Increased Tumor Immune Microenvironment CD3+ and CD20+ Lymphocytes Predict a Better Prognosis in Oral Tongue Squamous Cell Carcinoma

Raísa Sales de Sá; Marisol Miranda Galvis; Bruno Augusto Linhares Almeida Mariz; Amanda Almeida Leite; Luciana Schultz; Oslei Paes Almeida; Alan Roger Santos-Silva; Clovis Antonio Lopes Pinto; Pablo Agustin Vargas; Kenneth John Gollob; Luiz Paulo Kowalski

doi:10.3389/fcell.2020.622161

Increased Tumor Immune Microenvironment CD3+ and CD20+ Lymphocytes Predict a Better Prognosis in Oral Tongue Squamous Cell Carcinoma

Front Cell Dev Biol. 2021 Feb 18:8:622161. doi: 10.3389/fcell.2020.622161. eCollection 2020.

Affiliations

¹ Department of Oral Diagnosis, Piracicaba Dental School, University of Campinas, Piracicaba, Brazil.
² Department of Oral Biology and Diagnostic Sciences, Dental College of Georgia, Augusta University, Augusta, GA, United States.
³ Department of Anatomic Pathology, Instituto de Anatomia Patologica-IAP, Santa Barbara d'Oeste, Brazil.
⁴ Department of Anatomic Pathology, A. C. Camargo Cancer Center, São Paulo, Brazil.
⁵ International Research Center, A. C. Camargo Cancer Center, São Paulo, Brazil.
⁶ National Institute for Science and Technology in Oncogenomics and Therapeutic Innovation, A.C. Camargo Cancer Center, São Paulo, Brazil.
⁷ Department of Head and Neck Surgery and Otorhinolaryngology, A. C. Camargo Cancer Center, São Paulo, Brazil.
⁸ Head and Neck Surgery Department, Medical School, University of São Paulo, São Paulo, Brazil.

Abstract

Background: Oral tongue squamous cell carcinoma (OTSCC) causes over 350,000 cases annually and particularly impacts populations in developing countries. Smoking and alcohol consumption are major risk factors. Determining the role of the tumor immune microenvironment (TIME) in OTSCC outcomes can elucidate immune mechanisms behind disease progression, and can potentially identify prognostic biomarkers. Methods: We performed a retrospective study of 48 OTSCC surgical specimens from patients with tobacco and alcohol exposures.
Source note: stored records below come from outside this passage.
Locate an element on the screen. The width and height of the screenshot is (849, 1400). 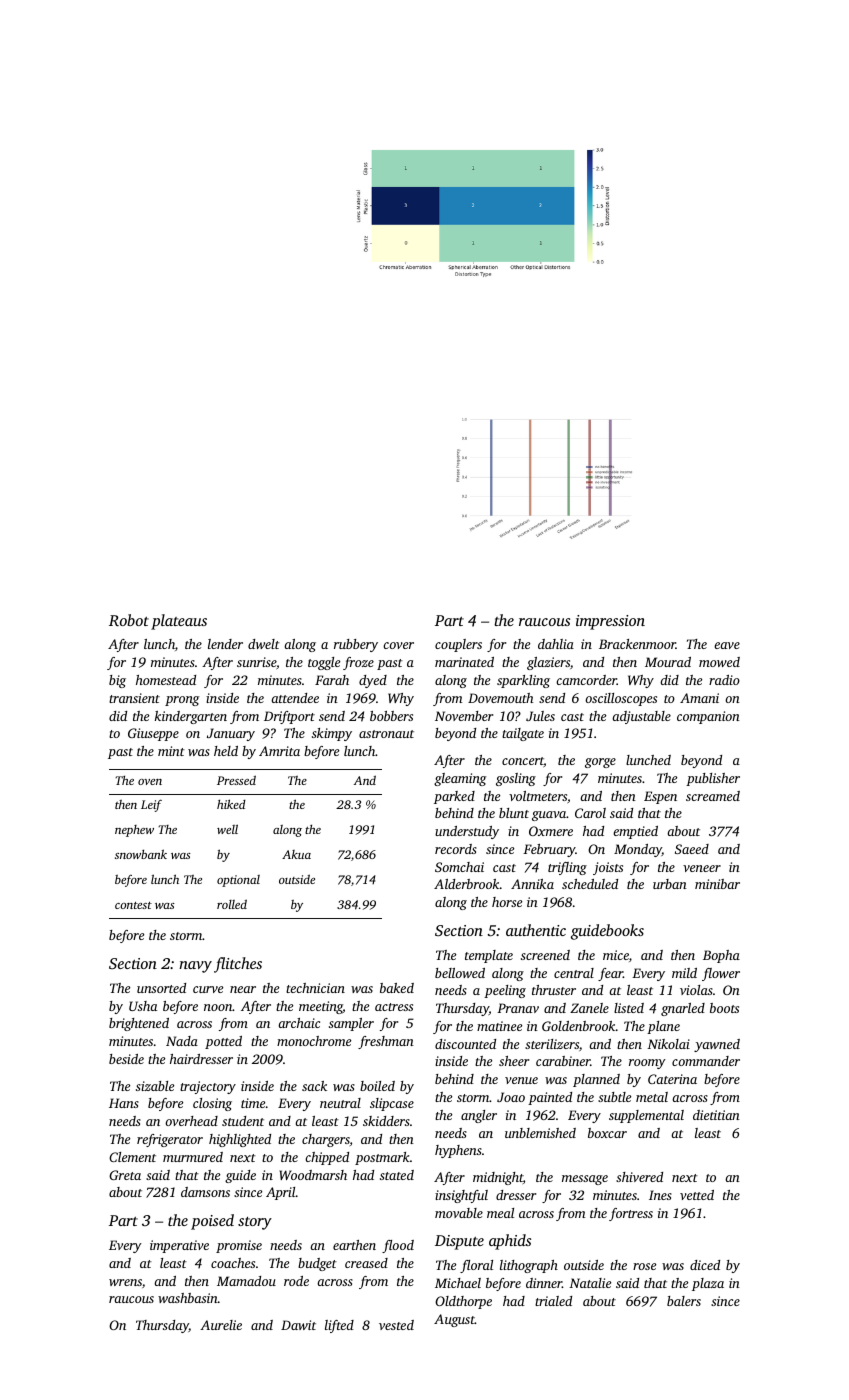
Aurelie is located at coordinates (221, 1325).
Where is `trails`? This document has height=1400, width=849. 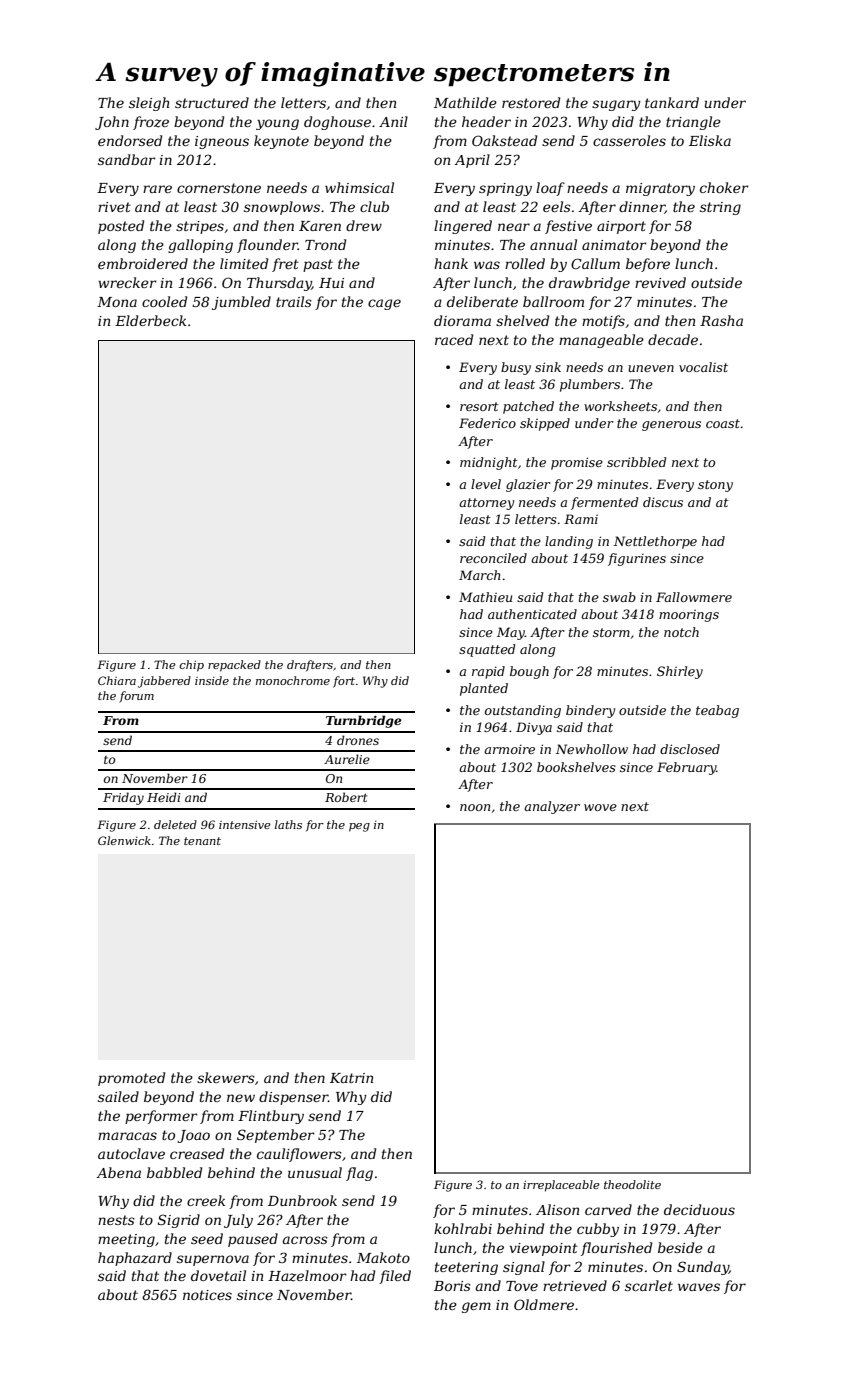 trails is located at coordinates (294, 301).
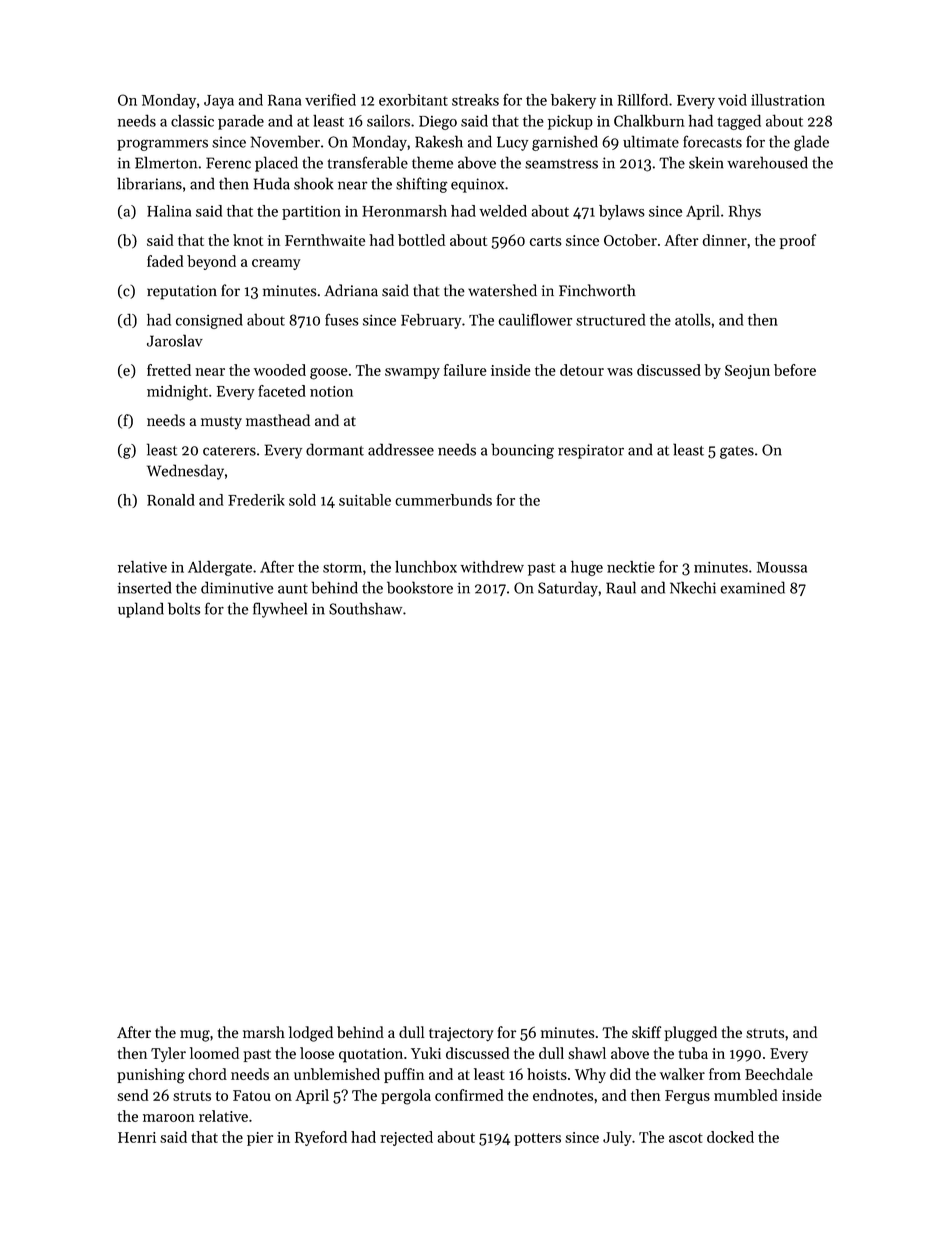 The width and height of the document is (952, 1233). Describe the element at coordinates (732, 100) in the document. I see `void` at that location.
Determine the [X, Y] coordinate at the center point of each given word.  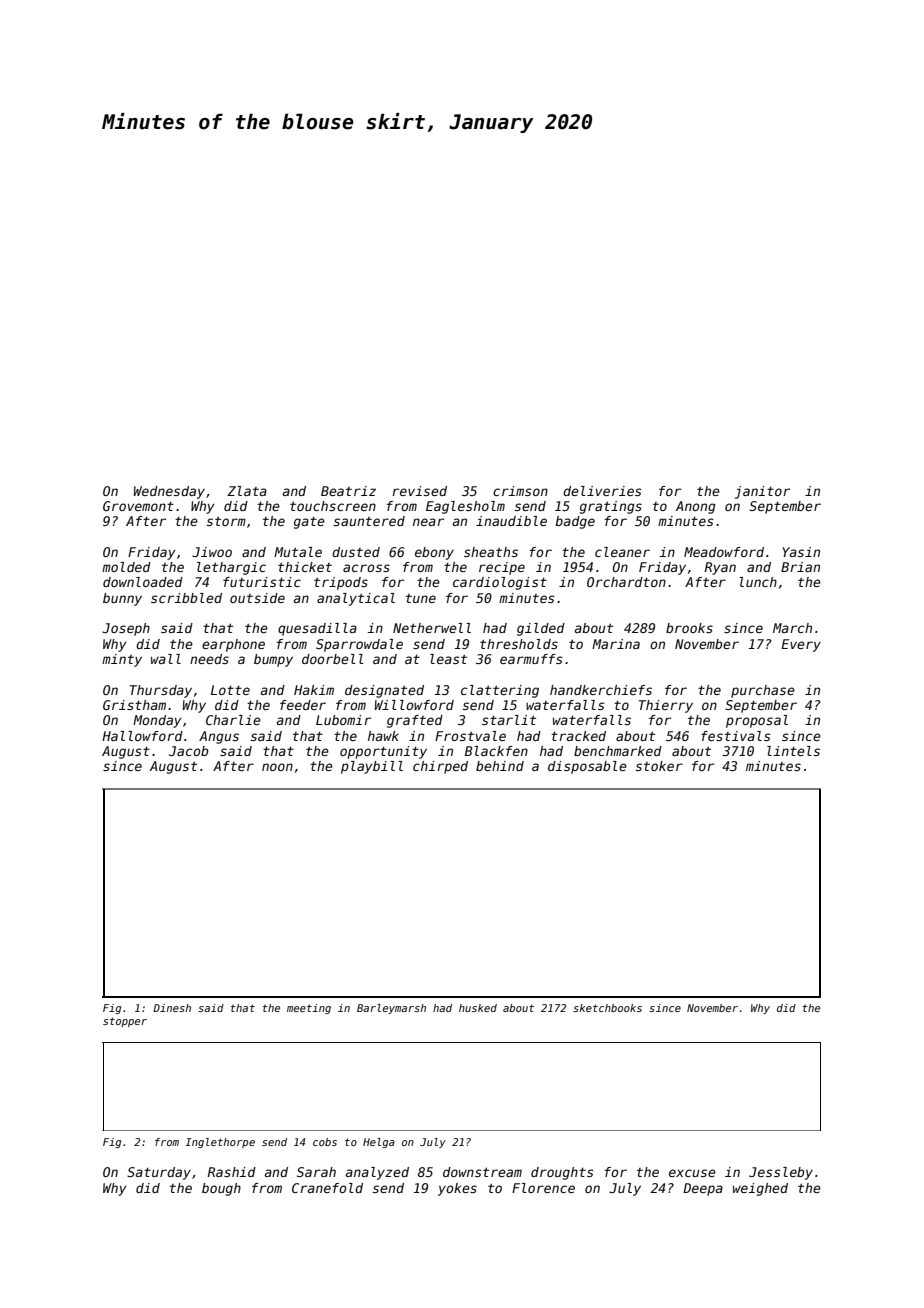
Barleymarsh [391, 1009]
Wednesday [169, 492]
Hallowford [142, 736]
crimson [520, 491]
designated [384, 691]
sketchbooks [607, 1008]
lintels [793, 751]
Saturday [159, 1173]
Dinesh [172, 1008]
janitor [762, 492]
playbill [372, 767]
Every [801, 645]
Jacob [188, 751]
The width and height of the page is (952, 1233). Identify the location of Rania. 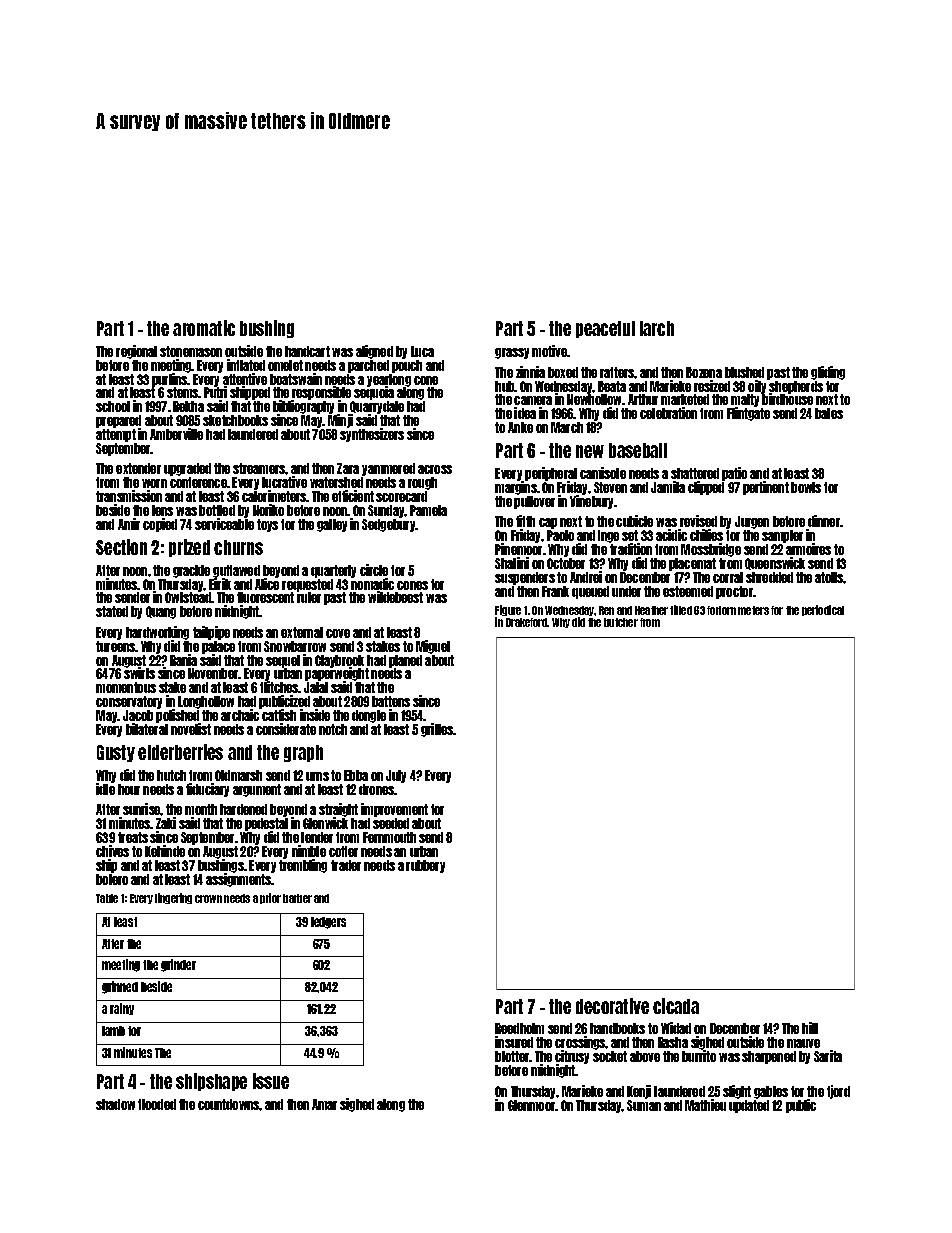
(183, 660).
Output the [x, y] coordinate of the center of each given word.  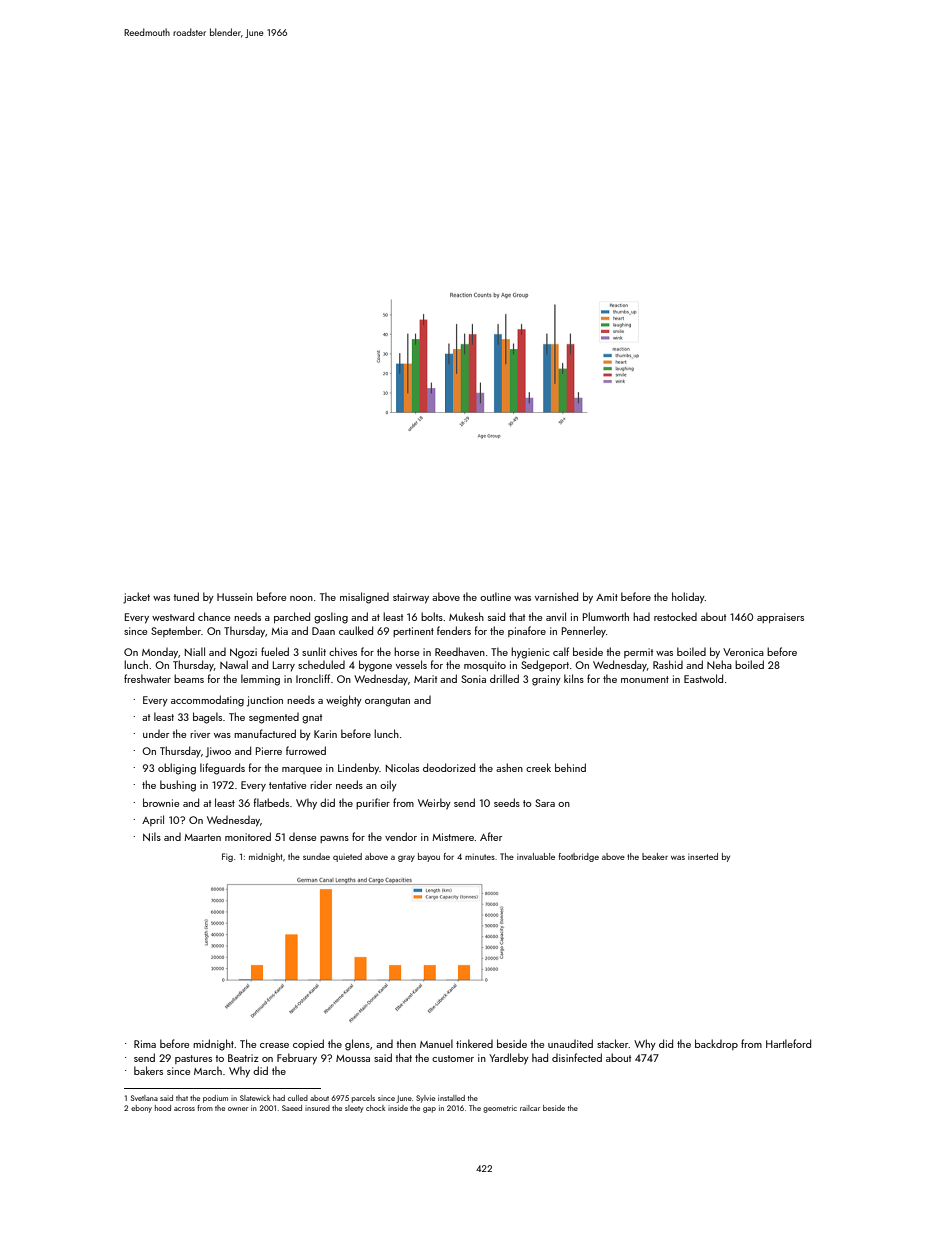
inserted [703, 856]
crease [274, 1045]
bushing [178, 786]
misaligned [364, 598]
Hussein [235, 597]
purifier [373, 803]
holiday [688, 598]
A panel of immunoregulatory cell subpopulations including T (CD3, CD4, CD8) and B (CD20) lymphocytes, dendritic cells (CD1a, CD83), macrophages (CD68), and immune checkpoint molecules programmed cell death protein 1 (PD-1) and ligand 1 (PD-L1) were analyzed using immunohistochemistry. The levels of immune effector cell subpopulations and markers were analyzed in relation to overall survival. Results: Pathological characteristics of the tumor microenvironment included inflammatory infiltrates (83.3%), desmoplasia (41.6%), and perineural invasion (50.0%). The TIME contained high levels of T cells (CD3+, CD4+, and CD8+) and B cells (CD20+), as well as immature (CD1a) and mature (CD83) dendritic cells, PD-1, and PD-L1. Higher numbers of TIME infiltrating CD3+ T cells and CD20+ B cells were predictive of better survival, while higher levels of CD83+ mature dendritic cells predicted better survival. CD3+ T cells were identified as an independent prognostic marker for OTSCC. Lastly, CD3+ T cells were strongly correlated with the number of CD8+ cells and PD-L1 expression. Conclusion: Our findings provide evidence that the TIME profile of OTSSC impacted prognosis. The high expression of CD3+ T cells and B cells are predictive of better overall survival and indicative of an immunologically active, inflammatory TIME in patients with better survival. The number of CD3+ T cells was an independent prognostic marker.

Keywords: CD20 B cells+; CD3; immune microenvironment; tongue squamous cell carcinoma (TSCC); tumor-infiltrating lymphocytes.